YOUR GOAL:
Given the listing below, reproduce all of it exactly.
EXERCISE MATERIALS Block Start
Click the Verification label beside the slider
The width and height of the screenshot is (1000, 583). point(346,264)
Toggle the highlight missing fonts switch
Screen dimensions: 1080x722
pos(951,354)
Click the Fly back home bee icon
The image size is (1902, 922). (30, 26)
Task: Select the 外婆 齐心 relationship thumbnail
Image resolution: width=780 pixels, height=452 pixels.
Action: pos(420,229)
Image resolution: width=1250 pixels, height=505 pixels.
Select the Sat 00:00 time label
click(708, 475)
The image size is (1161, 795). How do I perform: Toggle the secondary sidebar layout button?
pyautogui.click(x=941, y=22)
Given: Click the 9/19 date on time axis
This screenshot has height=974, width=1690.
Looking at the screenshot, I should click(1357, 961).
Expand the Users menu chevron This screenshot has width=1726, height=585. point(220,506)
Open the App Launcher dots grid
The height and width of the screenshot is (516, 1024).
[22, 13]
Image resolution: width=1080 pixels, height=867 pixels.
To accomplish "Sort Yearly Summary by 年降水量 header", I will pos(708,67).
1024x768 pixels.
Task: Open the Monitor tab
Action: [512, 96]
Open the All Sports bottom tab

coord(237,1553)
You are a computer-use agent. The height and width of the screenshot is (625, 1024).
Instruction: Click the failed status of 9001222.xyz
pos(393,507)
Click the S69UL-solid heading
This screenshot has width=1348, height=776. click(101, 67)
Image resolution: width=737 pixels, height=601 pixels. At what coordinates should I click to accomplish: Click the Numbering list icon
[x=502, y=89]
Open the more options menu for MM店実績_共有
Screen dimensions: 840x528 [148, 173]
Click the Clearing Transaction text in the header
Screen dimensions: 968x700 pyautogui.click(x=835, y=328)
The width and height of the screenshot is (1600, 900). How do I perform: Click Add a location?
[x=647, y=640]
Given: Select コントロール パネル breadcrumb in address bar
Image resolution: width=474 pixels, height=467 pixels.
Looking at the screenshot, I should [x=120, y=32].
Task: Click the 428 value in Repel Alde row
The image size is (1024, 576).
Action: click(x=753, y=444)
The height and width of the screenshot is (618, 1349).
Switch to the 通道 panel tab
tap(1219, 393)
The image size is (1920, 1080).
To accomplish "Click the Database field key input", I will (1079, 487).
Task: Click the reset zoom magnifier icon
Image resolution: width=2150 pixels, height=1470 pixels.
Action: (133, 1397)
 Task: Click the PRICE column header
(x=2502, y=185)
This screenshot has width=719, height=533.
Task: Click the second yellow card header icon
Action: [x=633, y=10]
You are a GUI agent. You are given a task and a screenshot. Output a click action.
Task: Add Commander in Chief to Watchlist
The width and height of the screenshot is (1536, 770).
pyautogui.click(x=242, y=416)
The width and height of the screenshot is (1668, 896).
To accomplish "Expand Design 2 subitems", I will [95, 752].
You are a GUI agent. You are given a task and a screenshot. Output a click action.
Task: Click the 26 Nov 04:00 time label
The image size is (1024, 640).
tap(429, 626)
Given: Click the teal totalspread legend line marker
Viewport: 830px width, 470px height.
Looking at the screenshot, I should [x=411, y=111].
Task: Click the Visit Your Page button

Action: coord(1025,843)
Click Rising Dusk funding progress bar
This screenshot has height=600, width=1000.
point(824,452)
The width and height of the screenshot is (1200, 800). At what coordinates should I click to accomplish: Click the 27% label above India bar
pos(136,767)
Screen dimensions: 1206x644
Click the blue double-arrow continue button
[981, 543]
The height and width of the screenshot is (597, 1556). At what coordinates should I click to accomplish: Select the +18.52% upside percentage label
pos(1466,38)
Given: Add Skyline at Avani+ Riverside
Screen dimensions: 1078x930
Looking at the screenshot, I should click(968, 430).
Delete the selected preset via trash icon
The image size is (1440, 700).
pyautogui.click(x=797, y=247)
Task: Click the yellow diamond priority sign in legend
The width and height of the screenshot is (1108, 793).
EXERCISE MATERIALS Block End
PROBLEM SOLUTION:
Click the Verification label beside the slider
The width and height of the screenshot is (1000, 583). point(346,264)
Toggle the highlight missing fonts switch
Screen dimensions: 1080x722
pos(951,354)
Click the Fly back home bee icon
The image size is (1902, 922). (30, 26)
Task: Select the 外婆 齐心 relationship thumbnail
Image resolution: width=780 pixels, height=452 pixels.
Action: pos(420,229)
Image resolution: width=1250 pixels, height=505 pixels.
Select the Sat 00:00 time label
click(708, 475)
The image size is (1161, 795). How do I perform: Toggle the secondary sidebar layout button?
pyautogui.click(x=941, y=22)
Given: Click the 9/19 date on time axis
This screenshot has height=974, width=1690.
Looking at the screenshot, I should click(1357, 961).
Expand the Users menu chevron This screenshot has width=1726, height=585. point(220,506)
Open the App Launcher dots grid
The height and width of the screenshot is (516, 1024).
[22, 13]
Image resolution: width=1080 pixels, height=867 pixels.
To accomplish "Sort Yearly Summary by 年降水量 header", I will pos(708,67).
1024x768 pixels.
Task: Open the Monitor tab
Action: [512, 96]
Open the All Sports bottom tab

coord(237,1553)
You are a computer-use agent. The height and width of the screenshot is (625, 1024).
Instruction: Click the failed status of 9001222.xyz
pos(393,507)
Click the S69UL-solid heading
This screenshot has width=1348, height=776. click(101, 67)
Image resolution: width=737 pixels, height=601 pixels. At what coordinates should I click to accomplish: Click the Numbering list icon
[x=502, y=89]
Open the more options menu for MM店実績_共有
Screen dimensions: 840x528 [148, 173]
Click the Clearing Transaction text in the header
Screen dimensions: 968x700 pyautogui.click(x=835, y=328)
The width and height of the screenshot is (1600, 900). How do I perform: Click Add a location?
[x=647, y=640]
Given: Select コントロール パネル breadcrumb in address bar
Image resolution: width=474 pixels, height=467 pixels.
Looking at the screenshot, I should [x=120, y=32].
Task: Click the 428 value in Repel Alde row
The image size is (1024, 576).
Action: click(x=753, y=444)
The height and width of the screenshot is (618, 1349).
Switch to the 通道 panel tab
tap(1219, 393)
The image size is (1920, 1080).
To accomplish "Click the Database field key input", I will (1079, 487).
Task: Click the reset zoom magnifier icon
Image resolution: width=2150 pixels, height=1470 pixels.
Action: (133, 1397)
 Task: Click the PRICE column header
(x=2502, y=185)
This screenshot has width=719, height=533.
Task: Click the second yellow card header icon
Action: [x=633, y=10]
You are a GUI agent. You are given a task and a screenshot. Output a click action.
Task: Add Commander in Chief to Watchlist
The width and height of the screenshot is (1536, 770).
pyautogui.click(x=242, y=416)
The width and height of the screenshot is (1668, 896).
To accomplish "Expand Design 2 subitems", I will [95, 752].
You are a GUI agent. You are given a task and a screenshot. Output a click action.
Task: Click the 26 Nov 04:00 time label
The image size is (1024, 640).
tap(429, 626)
Given: Click the teal totalspread legend line marker
Viewport: 830px width, 470px height.
Looking at the screenshot, I should [x=411, y=111].
Task: Click the Visit Your Page button

Action: coord(1025,843)
Click Rising Dusk funding progress bar
This screenshot has height=600, width=1000.
point(824,452)
The width and height of the screenshot is (1200, 800). At what coordinates should I click to accomplish: Click the 27% label above India bar
pos(136,767)
Screen dimensions: 1206x644
Click the blue double-arrow continue button
[981, 543]
The height and width of the screenshot is (597, 1556). At what coordinates should I click to accomplish: Select the +18.52% upside percentage label
pos(1466,38)
Given: Add Skyline at Avani+ Riverside
Screen dimensions: 1078x930
Looking at the screenshot, I should click(968, 430).
Delete the selected preset via trash icon
The image size is (1440, 700).
pyautogui.click(x=797, y=247)
Task: Click the yellow diamond priority sign in legend
The width and height of the screenshot is (1108, 793).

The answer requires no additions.